The actions describe which action skills are needed by the robot to achieve its system goal? In case of our example robot, obvious actions will be “move to object,” “pick object,” “move to the goal,” and “place object.” In reality, there are usually many more actions to consider.

A scenario describes the dynamics of the robot, by linking the actions into a sequence, like first moving to an object object, then picking it up, then moving to the goal location, and finally placing it there. Although writing down a scenario might look straightforward, in practice often problems pop up when you think about all situations that can interrupt the normal sequence of actions, e.g., when our robot finds itself at a closed door or when its battery is empty. Do always take non-functional requirements, like power or safety, into account when thinking about scenarios. Being aware of contingencies, and thinking in terms of “bad weather” behavior for the robot, does in general help to define a robust BT (see step 3). In general the “good weather” scenario is just one of the scenarios to consider.

States are related to the scenarios because they define when actions are eligible for execution. In our example, the most important state of the robot is its position in the world. Dependent on its position (at origin, at goal), appropriate actions can be conducted, like: picking at origin, placing at goal. In general, there are many more states to consider than just the robot position, such as the location of the objects, the state of the robot gripper, or the state of the robot battery. Being aware of which states are relevant helps to refining the BT (see step 2).

4.2. Step 2: Basic Plan, Define a “Good Weather” BT

When the context and purpose of the robot are defined, it is time to draw a first BT to describe the task that the robot has to do as a sequence of actions.

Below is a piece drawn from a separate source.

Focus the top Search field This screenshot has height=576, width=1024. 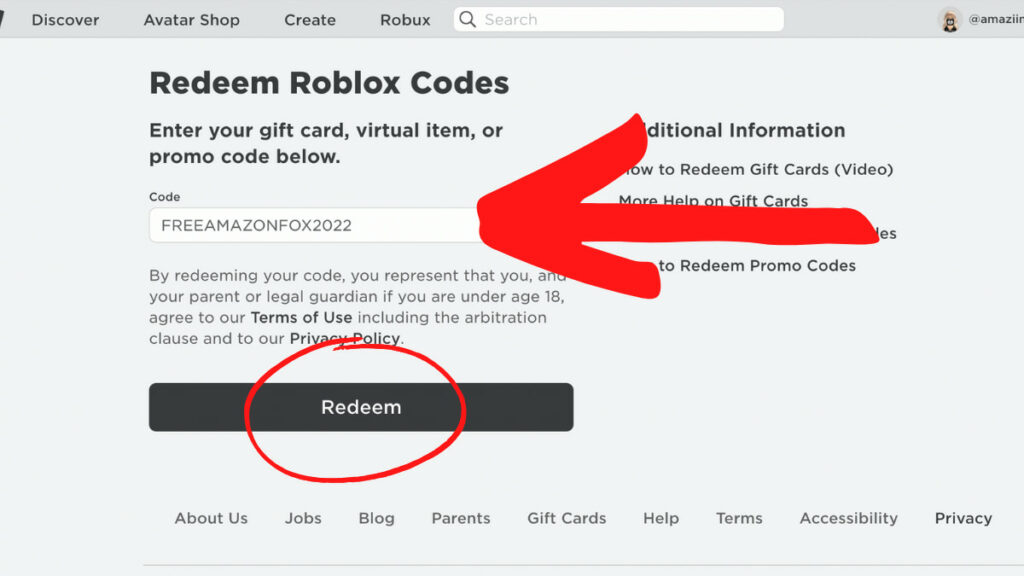[x=618, y=20]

This procedure should result in a first, intuitive version of the BT which should work when there are no disturbances, a so-called “good weather” BT.

In our running example, our BT is identical to the BT of Figure 4, a simple sequence of actions: “MoveToGoal,” “PickObject,” “MoveToGoal,” and “PlaceObject.” This is the same sequence that we would write down as a programmer. Nothing gained yet by using a BT. However, the “good weather” scenario is only valid under the following assumptions:(1)The state of the world at the start is as required by the scenario.(2)All actions do eventually complete successfully.(3)No external agent does interfere by changing the world state, while the scenario is running.

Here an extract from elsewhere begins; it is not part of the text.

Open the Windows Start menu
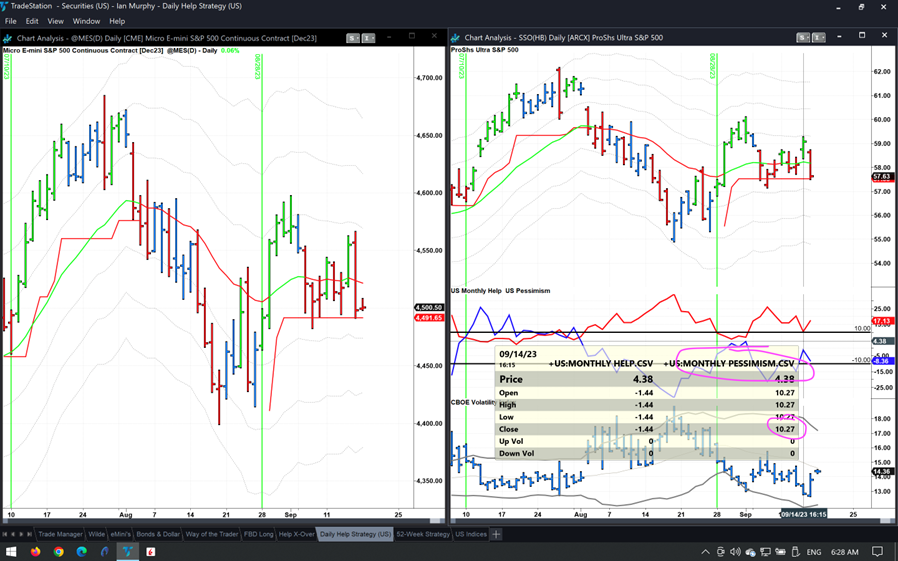The height and width of the screenshot is (561, 898). [11, 551]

In practice, it is unlikely that all these assumptions hold true; in our example:(1)There might not be an object at the pickup location.(2)Grabbing the object might fail.(3)The robot might lose the object it has picked.(4)The robot might run out of (battery) power.(5)An external agent, such as a human or another robot, might take the object away and puts it at the goal location.

This implies that many more possible scenarios should be incorporated in our BT. In general, a good BT should be a concise model that describes all the possible scenarios, i.e., all possible sequences of actions. In order to select between various scenarios, we need to add conditions to the BT, i.e., we need to check the actual state of the world (including the robot itself) to decide which action is eligible for execution.

4.3. Intermezzo: Adding Checks (Idioms) for Robustness

The BT that was derived in step 2 encodes a “good weather” scenario and assumes that all actions go well. It does not react on any disturbances and just gives up if one of the actions fails. In the previous step, the robot is modelled by ordering the actions as then … else, but not taking the if, the condition, really into account. These ifs, the conditions or guards, are added to ensure the appropriate context to execute the action. We can do better than that by adding checks to enrich the BT with other possible ways to execute to make the BT more robust.

Several checks can be added. A precondition check can be added to the action (or subtree) using a Sequence node, as depicted in Figure 5 (left). A postcondition check can be added using a Fallback node as depicted in Figure 5 (right).

A specific pattern that is constructed from these idioms is the postcondition precondition action (PPA) pattern [3]. Several actions can have the same postcondition but with different preconditions. By combining these alternatives using a Fallback node, we can improve the robustness of the BT. The PPA pattern is a subtree which combines fallback to alternative actions with precondition and postcondition checks. (see Figure 6)

4.4. Step 3: Create a Robust Plan

Now, the idioms—to achieve robustness—have been introduced, we can apply them. Step 3 is about the creation of a robust BT, to execute a deliberate, goal-oriented plan in an effective and efficient way. The way to generate such a plan in the form of a BT can be done manually as well as automatically by a deliberative planner.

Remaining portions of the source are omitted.